As I said earlier, granddad was a pig breeder and from this grew my great affection for pigs. They are the most intelligent of all the domesticated animals, including dogs. Although granddad never chastised us physically, he had a way of making you learn things fast. Once he was selling some young ‘porkers’ and you can imagine the scene. There was granddad and the potential buyer both leaning over the side of the sty with their pipes in their mouths and me, a seven year old who knew everything, standing between them, peering through the bars. “Well Jonas,” said the buyer, “they looks great and their coats look bright and shiny.”
“Course they do” says I. “We oiled them this morning.” Jonas took his cap off and gave me a cuff round the ears - “Speak when you’re spoken to, Boy,” was all he said. I soon learnt to hold my tongue when business was going on. (One way to make a pig look good and healthy is to put some raw linseed oil on their backs. They lick this off each other, giving their coats a lovely shine whilst at the same time removing ticks and dust.)

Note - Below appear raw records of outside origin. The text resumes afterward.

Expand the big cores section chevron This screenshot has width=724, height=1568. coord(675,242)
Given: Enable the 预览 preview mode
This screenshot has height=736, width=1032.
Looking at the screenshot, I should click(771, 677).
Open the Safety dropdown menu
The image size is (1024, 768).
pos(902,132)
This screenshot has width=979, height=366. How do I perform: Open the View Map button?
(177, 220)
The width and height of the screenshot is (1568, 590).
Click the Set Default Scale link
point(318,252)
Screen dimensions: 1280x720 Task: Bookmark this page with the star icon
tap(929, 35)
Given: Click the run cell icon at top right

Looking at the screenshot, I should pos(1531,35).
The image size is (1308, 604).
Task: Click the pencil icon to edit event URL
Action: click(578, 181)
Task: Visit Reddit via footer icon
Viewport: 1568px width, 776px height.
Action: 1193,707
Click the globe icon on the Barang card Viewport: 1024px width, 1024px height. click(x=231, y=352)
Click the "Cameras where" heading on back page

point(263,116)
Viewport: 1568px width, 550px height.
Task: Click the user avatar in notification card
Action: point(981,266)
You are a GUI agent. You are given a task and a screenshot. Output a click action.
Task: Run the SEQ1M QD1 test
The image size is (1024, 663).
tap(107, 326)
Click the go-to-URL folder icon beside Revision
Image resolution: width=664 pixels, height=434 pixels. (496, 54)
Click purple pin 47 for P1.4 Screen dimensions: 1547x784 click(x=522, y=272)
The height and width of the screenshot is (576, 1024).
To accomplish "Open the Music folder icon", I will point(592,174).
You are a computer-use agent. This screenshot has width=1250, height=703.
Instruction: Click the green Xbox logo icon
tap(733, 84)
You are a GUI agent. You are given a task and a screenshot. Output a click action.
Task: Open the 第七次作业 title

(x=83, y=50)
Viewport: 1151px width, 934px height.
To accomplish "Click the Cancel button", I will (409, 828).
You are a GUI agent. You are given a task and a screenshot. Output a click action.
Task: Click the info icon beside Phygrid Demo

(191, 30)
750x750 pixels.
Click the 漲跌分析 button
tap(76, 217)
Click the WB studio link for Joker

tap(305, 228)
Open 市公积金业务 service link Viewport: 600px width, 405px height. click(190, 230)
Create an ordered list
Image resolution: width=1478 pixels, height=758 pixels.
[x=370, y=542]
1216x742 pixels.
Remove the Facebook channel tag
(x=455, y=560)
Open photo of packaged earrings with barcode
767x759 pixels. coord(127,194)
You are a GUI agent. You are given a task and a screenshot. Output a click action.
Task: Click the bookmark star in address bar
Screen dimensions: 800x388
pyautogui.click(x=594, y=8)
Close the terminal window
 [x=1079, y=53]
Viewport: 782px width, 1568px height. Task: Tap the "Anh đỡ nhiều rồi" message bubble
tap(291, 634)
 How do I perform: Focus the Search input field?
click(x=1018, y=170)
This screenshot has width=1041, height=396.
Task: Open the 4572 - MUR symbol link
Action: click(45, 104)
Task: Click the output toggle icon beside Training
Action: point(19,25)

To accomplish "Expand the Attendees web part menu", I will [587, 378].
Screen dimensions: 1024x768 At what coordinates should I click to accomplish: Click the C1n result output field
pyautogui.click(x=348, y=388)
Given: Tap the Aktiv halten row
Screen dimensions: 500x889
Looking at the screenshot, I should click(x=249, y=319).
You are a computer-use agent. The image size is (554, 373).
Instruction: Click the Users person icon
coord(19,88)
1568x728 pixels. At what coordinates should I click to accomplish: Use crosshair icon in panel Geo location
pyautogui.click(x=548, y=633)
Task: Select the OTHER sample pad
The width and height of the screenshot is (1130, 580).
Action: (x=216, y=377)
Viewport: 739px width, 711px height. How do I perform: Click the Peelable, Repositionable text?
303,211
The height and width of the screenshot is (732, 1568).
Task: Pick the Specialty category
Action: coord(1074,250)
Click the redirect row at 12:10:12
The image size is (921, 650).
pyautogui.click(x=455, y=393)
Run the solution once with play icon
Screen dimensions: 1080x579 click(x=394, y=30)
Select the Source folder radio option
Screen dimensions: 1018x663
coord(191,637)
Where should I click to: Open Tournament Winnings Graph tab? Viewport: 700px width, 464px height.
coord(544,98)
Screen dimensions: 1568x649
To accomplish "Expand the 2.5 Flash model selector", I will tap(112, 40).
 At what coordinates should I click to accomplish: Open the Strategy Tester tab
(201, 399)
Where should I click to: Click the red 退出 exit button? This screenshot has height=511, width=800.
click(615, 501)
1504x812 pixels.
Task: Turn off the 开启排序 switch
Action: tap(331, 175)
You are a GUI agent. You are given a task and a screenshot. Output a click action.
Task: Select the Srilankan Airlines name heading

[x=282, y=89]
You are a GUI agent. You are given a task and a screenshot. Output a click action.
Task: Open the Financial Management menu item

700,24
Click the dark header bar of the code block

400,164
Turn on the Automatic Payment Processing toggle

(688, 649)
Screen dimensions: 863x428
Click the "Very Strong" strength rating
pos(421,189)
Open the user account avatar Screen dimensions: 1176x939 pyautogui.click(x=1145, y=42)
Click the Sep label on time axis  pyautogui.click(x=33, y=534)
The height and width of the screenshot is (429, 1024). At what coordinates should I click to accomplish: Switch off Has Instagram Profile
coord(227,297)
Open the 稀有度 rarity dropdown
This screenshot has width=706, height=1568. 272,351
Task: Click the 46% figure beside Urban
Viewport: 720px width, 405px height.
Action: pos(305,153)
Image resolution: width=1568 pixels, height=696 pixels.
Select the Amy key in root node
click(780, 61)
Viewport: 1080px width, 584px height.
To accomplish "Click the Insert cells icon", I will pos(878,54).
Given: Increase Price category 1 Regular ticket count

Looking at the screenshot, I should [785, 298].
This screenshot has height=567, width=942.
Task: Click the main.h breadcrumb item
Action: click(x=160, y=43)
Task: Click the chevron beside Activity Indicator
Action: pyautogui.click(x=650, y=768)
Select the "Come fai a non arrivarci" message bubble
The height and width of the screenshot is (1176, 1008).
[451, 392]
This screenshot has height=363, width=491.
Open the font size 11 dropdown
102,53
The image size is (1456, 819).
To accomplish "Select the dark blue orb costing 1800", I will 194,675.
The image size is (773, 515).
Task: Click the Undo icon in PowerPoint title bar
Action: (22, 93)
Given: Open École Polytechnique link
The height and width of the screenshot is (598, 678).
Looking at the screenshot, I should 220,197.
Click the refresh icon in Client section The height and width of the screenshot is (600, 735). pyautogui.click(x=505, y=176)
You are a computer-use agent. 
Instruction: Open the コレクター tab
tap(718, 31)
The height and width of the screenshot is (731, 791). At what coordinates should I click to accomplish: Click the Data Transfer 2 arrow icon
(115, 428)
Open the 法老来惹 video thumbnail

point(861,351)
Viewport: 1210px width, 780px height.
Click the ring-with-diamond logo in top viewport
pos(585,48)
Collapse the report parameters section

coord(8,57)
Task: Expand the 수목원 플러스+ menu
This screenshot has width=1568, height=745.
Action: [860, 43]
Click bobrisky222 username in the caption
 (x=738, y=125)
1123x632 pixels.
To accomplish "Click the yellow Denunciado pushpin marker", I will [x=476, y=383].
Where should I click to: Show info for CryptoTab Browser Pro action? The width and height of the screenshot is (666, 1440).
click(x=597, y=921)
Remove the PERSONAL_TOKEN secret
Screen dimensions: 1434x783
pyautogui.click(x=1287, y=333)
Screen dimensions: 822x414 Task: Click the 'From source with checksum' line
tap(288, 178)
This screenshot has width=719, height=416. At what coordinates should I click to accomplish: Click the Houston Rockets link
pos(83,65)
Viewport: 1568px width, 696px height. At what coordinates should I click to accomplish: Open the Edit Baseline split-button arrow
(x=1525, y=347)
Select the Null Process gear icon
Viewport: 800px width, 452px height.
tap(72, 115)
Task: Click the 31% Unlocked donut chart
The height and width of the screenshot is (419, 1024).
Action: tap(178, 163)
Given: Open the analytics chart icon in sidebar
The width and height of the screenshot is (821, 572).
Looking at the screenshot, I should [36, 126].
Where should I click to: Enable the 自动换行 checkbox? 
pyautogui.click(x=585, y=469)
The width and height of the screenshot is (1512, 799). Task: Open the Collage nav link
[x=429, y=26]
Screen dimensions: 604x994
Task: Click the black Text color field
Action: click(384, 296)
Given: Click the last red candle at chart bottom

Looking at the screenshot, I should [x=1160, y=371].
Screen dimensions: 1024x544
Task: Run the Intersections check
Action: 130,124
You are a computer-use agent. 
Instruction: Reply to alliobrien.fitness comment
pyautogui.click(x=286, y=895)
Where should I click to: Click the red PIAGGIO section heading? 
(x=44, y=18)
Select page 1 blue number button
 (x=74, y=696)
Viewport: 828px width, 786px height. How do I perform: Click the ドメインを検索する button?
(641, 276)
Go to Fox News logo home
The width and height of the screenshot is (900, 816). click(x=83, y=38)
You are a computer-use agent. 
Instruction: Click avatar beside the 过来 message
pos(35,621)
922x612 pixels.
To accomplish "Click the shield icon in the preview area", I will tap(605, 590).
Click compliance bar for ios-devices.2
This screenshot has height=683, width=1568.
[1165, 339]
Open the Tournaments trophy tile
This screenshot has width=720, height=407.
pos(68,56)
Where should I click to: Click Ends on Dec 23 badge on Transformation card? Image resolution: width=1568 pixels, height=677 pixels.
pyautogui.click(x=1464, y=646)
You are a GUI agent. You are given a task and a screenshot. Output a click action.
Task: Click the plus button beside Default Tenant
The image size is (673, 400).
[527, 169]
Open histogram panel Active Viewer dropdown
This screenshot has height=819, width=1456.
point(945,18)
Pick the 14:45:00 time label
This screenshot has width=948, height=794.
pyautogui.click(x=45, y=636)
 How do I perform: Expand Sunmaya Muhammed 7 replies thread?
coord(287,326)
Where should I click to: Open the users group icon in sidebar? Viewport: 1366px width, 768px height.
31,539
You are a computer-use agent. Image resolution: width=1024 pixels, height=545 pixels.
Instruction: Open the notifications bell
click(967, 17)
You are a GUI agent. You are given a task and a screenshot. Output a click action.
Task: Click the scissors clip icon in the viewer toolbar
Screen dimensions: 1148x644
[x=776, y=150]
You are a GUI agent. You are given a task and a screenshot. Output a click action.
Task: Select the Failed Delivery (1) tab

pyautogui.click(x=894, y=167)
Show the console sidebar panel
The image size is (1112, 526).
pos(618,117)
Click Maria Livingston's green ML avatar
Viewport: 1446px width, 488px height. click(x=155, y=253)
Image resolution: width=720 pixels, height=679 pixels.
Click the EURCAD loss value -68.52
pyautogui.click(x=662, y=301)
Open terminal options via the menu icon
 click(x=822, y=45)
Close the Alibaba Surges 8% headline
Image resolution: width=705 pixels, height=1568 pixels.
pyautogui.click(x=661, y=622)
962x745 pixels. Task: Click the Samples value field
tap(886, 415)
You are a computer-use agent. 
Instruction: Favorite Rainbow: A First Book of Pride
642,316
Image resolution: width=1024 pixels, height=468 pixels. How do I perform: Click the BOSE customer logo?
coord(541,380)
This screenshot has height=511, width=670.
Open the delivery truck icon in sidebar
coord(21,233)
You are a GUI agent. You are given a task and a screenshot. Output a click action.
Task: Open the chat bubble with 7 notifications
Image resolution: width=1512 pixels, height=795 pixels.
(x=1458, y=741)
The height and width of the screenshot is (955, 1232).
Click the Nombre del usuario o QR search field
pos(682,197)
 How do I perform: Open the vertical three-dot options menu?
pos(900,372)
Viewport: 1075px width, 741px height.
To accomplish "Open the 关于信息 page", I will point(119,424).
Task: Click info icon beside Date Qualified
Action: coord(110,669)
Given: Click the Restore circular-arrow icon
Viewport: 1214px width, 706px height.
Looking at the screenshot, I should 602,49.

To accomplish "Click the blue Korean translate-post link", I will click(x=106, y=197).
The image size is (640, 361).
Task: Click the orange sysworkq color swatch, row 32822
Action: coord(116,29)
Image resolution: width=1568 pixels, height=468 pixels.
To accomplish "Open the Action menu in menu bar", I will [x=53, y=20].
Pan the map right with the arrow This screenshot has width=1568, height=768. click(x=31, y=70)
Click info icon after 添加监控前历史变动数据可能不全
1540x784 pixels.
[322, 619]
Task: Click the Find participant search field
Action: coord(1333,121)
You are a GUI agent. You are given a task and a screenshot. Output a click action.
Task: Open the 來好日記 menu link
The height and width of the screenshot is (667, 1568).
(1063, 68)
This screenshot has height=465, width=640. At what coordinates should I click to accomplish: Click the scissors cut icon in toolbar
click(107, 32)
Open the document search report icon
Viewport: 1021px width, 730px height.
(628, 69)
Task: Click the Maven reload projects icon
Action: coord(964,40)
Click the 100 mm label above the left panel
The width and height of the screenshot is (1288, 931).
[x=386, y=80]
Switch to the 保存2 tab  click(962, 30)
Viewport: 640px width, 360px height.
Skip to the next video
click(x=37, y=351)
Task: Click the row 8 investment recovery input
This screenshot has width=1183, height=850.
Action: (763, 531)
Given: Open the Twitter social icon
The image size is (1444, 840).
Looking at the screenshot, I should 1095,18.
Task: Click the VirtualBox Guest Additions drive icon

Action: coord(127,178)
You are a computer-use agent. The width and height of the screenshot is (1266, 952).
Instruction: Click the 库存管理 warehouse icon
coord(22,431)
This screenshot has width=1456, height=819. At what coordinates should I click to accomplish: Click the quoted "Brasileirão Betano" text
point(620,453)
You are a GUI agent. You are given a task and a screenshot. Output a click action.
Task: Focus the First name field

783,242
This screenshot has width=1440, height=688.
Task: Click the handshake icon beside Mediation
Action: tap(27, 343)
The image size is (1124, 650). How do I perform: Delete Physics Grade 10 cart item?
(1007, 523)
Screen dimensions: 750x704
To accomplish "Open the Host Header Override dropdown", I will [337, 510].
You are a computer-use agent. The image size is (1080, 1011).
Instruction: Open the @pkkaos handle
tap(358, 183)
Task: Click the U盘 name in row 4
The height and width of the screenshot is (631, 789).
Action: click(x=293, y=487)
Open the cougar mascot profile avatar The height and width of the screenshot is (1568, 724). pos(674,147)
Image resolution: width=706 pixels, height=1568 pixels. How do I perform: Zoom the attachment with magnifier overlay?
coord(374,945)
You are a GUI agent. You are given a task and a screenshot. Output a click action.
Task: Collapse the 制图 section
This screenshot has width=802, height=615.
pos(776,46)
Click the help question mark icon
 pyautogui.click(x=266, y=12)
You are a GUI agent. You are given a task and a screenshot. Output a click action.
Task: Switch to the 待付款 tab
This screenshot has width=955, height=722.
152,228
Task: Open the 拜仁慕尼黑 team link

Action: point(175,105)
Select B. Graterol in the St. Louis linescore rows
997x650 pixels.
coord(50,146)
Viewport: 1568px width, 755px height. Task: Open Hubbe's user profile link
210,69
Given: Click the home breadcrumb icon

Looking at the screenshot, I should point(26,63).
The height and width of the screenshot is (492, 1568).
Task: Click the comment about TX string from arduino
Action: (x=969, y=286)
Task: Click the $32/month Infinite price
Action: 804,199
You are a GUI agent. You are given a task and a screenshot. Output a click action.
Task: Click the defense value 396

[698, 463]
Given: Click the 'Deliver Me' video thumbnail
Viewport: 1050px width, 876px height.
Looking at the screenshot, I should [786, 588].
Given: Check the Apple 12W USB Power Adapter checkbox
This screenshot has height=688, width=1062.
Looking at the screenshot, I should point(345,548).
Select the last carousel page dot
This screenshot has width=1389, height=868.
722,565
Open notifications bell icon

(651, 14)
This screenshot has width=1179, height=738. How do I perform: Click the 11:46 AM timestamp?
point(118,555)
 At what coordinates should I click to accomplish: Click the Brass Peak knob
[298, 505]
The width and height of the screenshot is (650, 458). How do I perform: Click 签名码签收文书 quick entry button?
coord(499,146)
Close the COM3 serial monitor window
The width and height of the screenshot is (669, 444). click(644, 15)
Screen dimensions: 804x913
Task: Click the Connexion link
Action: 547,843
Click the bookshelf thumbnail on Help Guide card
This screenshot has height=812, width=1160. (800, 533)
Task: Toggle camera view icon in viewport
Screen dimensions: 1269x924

We once had a young gilt (a female pig who has not had a litter) and although we had our own boar, Jonas decided that he would use the services of a neighbour’s boar. The neighbour lived about a mile away through the woods. I went with granddad and drove the gilt up to Mr Parker’s small holding. I had to wait until the job had been done and then bring the gilt home. One day, after she had had her litter and they had been weaned, I went down to the pigsties and saw the gate to her sty open and no sign of her. I ran back and said that the young sow had gone. “Aha” said granddad, “you’d better get up to Parker’s and bring her back. She knowed what she wanted and where to get it.” Apparently she had come into heat and, ignoring the boar in the next sty, had lifted the locking bar with her snout, pushed the gate open and gone through the woods to where she had been the first time! When I got there the job had been done and I brought her home again. In the autumn, one job we had to do after school was to take the pigs into the woods where they fed on fallen acorns from the oak trees. They would also root around and eat the beech mast (nuts).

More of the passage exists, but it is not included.